**WHAT YOU HAVE TO DO**
Please copy out the CUDA core concepts recap below in full, word for word.

Part 1 — Core Concepts Recap

1.1 The Execution Hierarchy: Threads, Blocks, and Grids

CUDA organizes parallel work in a three-level hierarchy:

Grid
 └── Block (up to 1024 threads)
      └── Warp (32 threads, the hardware scheduling unit)
           └── Thread

Key implication: inter-block communication during a kernel is not directly supported. Design algorithms so that blocks are independent, or use cooperative groups (covered later).


1.2 Warps and the SIMT Execution Model

The GPU does not schedule individual threads — it schedules warps of 32 consecutive threads. All threads in a warp execute the same instruction at the same time (Single Instruction, Multiple Threads).

**DATASET EXTRACT**
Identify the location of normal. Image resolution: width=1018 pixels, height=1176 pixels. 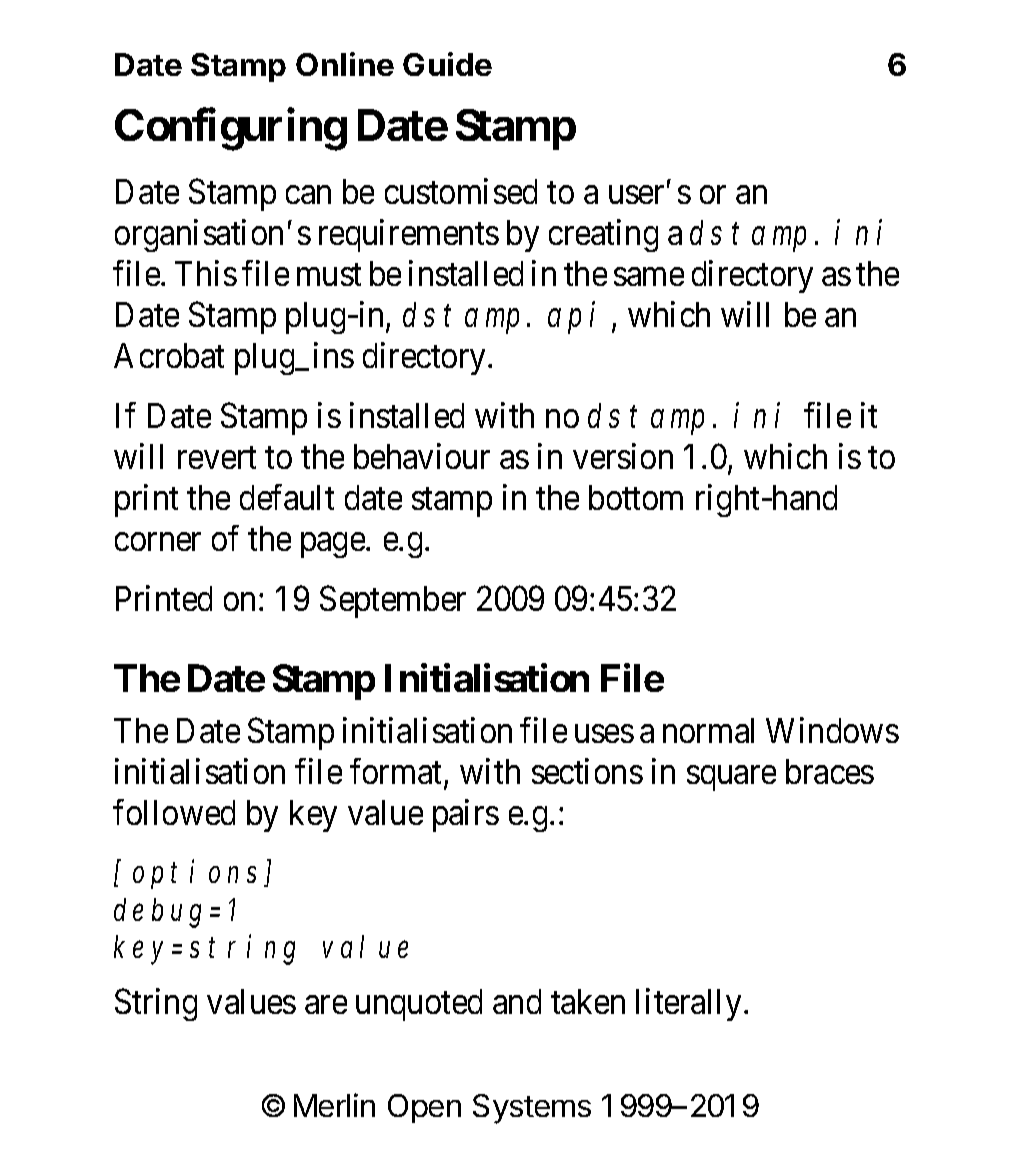
(708, 730).
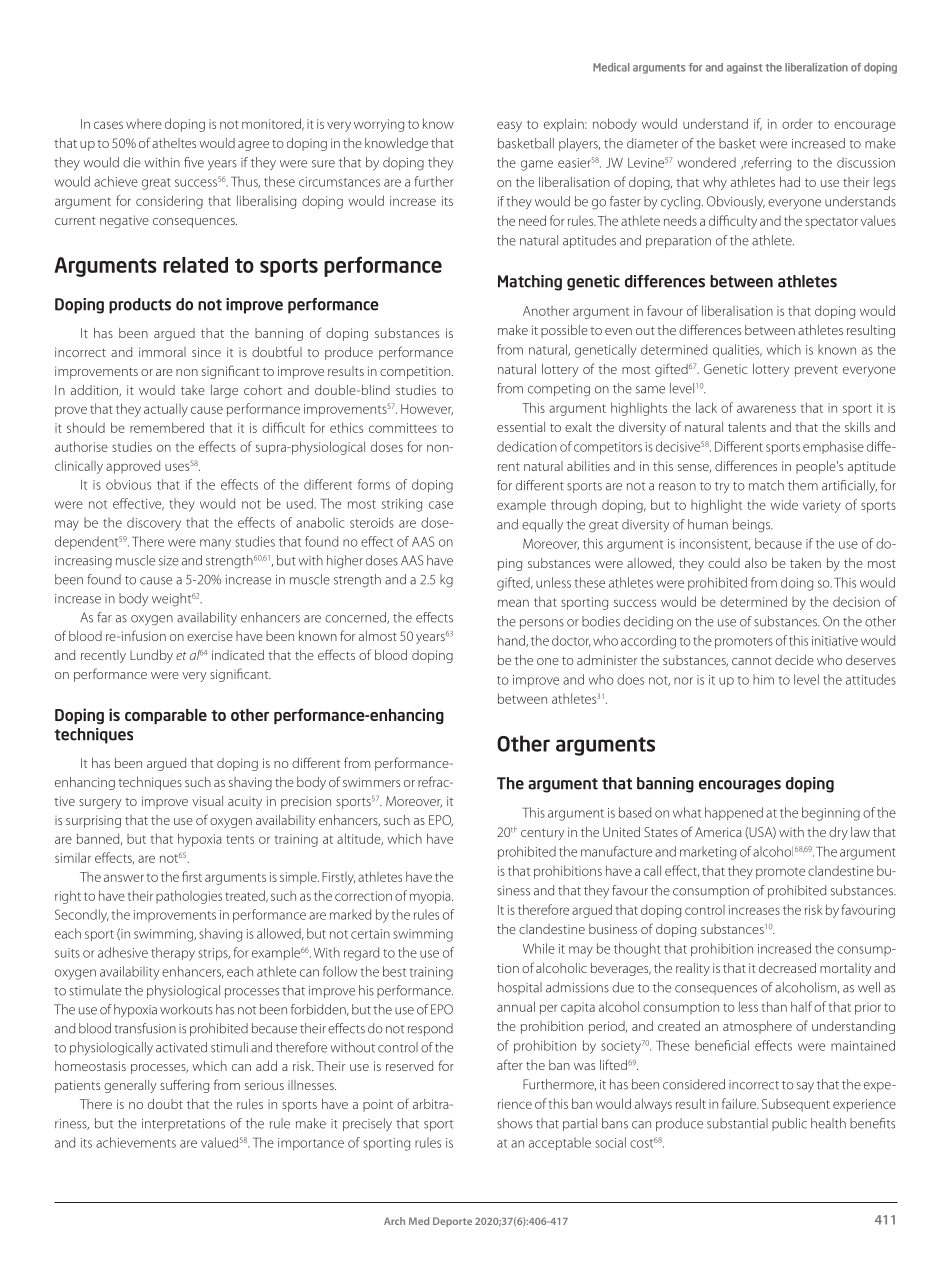  What do you see at coordinates (144, 124) in the image?
I see `where` at bounding box center [144, 124].
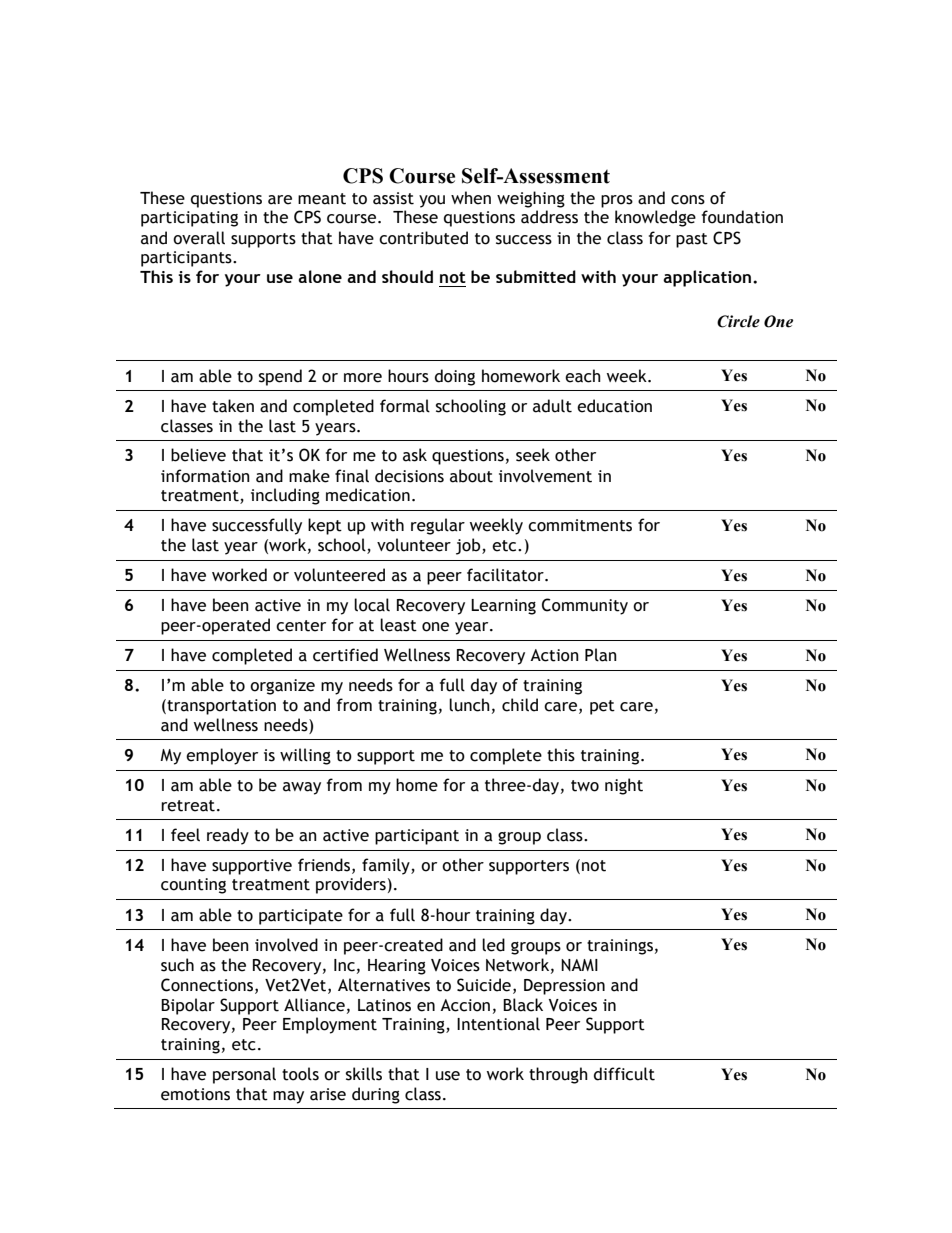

**TASK OUTPUT**
Part 1 — Core Concepts Recap

1.1 The Execution Hierarchy: Threads, Blocks, and Grids

CUDA organizes parallel work in a three-level hierarchy:

Grid
 └── Block (up to 1024 threads)
      └── Warp (32 threads, the hardware scheduling unit)
           └── Thread

Key implication: inter-block communication during a kernel is not directly supported. Design algorithms so that blocks are independent, or use cooperative groups (covered later).


1.2 Warps and the SIMT Execution Model

The GPU does not schedule individual threads — it schedules warps of 32 consecutive threads. All threads in a warp execute the same instruction at the same time (Single Instruction, Multiple Threads).